PROBLEM DESCRIPTION: In the records below, work out how many lines hold the word "Select". Report the number alone.

DATA FOR THE TASK:
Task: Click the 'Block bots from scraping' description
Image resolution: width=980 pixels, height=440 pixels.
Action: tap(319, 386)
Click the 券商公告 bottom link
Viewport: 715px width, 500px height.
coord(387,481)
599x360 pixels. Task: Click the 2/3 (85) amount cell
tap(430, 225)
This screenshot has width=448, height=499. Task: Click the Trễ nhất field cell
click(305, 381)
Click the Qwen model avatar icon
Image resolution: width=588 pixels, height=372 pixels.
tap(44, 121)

==

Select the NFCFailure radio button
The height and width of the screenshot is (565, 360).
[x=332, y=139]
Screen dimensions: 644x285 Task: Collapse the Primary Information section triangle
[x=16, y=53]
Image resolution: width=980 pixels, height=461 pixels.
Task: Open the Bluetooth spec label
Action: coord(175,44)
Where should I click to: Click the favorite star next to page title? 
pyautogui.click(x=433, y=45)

==

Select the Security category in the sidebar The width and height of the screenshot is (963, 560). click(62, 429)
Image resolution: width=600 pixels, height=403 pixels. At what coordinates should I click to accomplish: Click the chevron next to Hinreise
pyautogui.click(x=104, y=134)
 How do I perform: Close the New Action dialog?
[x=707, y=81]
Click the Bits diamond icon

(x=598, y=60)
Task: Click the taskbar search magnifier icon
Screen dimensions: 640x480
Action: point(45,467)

ANSWER SECTION: 2